Topic: WorldNetDaily
We've previously detailed how conservatives have decided that only conservatives, and not liberals, are permitted to use the plantation as a political metaphor. WorldNetDaily columnist Ellis Washington is an upholder of that standard.
Washington keeps it up in his Jan. 26 WND column chastising an unnamed "preacher" for giving "support to your mistress" -- that is, Hillary Clinton -- "as she, though shorter than you, looked down to you and upon all who witnessed this spectacle." Washington offers no evidence that Clinton "looks down" on blacks. Ellis goes on to add:
Black preachers across America have been in the forefront of controlling black people's political liberty every election year by demanding their flock vote for a political party that has an unashamed history of undermining your hopes, your dreams, your aspirations under the guise of helping you. On this point, Rev. Preacher, you and your colleagues have been like the overseers of the plantation during slavery times. You have been accorded just enough power by "Masser" to keep those in your charge "on the plantation"; otherwise, what use are you to the Democrat Party?

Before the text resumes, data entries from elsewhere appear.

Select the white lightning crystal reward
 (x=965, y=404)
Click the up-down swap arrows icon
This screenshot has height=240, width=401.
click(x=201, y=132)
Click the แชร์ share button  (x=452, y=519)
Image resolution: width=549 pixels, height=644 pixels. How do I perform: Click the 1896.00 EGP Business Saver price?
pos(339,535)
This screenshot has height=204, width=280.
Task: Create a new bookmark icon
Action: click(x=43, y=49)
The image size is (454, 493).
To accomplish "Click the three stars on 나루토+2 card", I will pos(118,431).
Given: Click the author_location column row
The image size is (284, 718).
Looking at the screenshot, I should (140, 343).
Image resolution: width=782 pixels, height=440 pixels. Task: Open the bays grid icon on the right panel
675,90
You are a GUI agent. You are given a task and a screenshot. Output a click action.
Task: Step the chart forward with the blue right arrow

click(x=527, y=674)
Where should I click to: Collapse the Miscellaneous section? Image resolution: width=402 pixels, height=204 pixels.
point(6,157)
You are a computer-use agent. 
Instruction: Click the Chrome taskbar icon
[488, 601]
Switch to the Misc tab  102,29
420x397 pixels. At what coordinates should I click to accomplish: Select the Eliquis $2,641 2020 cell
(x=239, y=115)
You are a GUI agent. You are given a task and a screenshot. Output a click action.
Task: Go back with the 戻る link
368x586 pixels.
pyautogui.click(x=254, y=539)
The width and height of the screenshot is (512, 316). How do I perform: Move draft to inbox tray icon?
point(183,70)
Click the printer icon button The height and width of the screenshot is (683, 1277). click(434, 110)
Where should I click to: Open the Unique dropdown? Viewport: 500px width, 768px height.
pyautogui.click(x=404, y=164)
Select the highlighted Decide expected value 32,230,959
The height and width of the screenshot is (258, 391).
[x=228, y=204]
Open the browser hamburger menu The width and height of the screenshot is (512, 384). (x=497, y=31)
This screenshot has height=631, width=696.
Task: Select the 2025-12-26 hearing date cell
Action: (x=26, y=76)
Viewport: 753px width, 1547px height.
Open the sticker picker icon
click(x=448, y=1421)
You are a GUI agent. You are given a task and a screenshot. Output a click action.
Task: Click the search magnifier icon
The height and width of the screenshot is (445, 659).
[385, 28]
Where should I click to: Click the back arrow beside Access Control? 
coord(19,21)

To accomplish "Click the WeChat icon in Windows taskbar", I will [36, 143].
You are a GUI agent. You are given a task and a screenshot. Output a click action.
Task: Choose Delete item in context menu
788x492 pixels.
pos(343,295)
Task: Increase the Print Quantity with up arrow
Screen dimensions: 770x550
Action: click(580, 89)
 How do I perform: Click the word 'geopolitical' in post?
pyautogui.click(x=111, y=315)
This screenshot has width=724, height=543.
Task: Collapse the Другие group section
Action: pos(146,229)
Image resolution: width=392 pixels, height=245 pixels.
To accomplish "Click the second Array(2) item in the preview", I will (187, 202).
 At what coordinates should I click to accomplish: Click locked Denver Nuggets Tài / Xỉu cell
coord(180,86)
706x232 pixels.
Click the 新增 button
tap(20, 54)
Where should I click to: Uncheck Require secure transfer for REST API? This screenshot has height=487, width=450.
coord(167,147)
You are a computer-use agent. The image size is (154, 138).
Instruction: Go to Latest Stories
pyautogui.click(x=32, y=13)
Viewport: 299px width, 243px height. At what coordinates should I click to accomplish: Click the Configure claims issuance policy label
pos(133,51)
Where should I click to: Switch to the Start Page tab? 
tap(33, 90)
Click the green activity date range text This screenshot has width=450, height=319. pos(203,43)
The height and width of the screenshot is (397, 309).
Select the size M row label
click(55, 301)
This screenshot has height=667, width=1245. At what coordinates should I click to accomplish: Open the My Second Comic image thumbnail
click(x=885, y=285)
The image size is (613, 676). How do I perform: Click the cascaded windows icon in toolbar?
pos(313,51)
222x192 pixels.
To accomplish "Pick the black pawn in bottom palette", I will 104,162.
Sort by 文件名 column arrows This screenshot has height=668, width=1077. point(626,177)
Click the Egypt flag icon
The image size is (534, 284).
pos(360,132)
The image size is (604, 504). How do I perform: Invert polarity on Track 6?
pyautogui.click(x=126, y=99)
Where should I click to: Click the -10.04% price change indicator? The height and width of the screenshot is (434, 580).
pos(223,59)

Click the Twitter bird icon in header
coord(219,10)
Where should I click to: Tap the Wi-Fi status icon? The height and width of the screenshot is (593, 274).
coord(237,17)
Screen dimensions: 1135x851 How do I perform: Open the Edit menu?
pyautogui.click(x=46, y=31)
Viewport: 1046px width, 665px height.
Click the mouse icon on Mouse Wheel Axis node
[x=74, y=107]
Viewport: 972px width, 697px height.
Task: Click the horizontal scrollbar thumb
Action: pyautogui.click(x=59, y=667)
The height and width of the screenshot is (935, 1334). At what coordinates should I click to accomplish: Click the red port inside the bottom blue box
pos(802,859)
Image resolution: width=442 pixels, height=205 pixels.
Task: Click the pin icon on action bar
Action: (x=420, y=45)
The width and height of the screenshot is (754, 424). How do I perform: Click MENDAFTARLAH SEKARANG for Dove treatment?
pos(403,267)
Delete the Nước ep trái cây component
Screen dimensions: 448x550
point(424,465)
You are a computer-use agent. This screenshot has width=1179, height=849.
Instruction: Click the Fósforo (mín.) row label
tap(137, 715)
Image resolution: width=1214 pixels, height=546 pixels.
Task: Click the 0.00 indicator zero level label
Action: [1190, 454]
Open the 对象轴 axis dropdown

Guess all that conservative outrage over Clinton using "plantation" as a political metaphor was hypocritical and meaningless, eh, Mr. Washington?
In his zeal to bash Democrats, Washington also gets his facts wrong. he writes:
Jefferson's first promise to all Americans in the Declaration of Independence was denied to your people from the beginning by the evil institution of slavery. Later, by Democrat politicians largely from the South and also by their de facto Brownshirts, the Klu Klux Klan. Two of the KKK's most notable members, Sen. Robert Byrd, D-W.Va., and Supreme Court Justice Hugo Black, are both proud Democrats – their infamous membership in the KKK never repudiated by the Democrats to this day.
As we've noted, Byrd has, in fact, repeatedly apologized for his Klan membership. As for Black, evidence suggests that he was a member for a couple of years in the 1920s out of a combination of political expediency and anti-Catholic animus, not out of racist sympathies. Anyway, his record of championing civil rights -- which Washington curiously fails to mention -- far outstrips his Klan link; as a review of a Black biography notes, "he wrote a ringing opinion upholding the rights of four southern blacks from whom police had coerced a confession of murder" and "Black more than paid for his KKK affiliation with his support of the 1954 school desegregation decision, which rendered him until almost the end of his life a virtual exile in his home state [of Alabama]."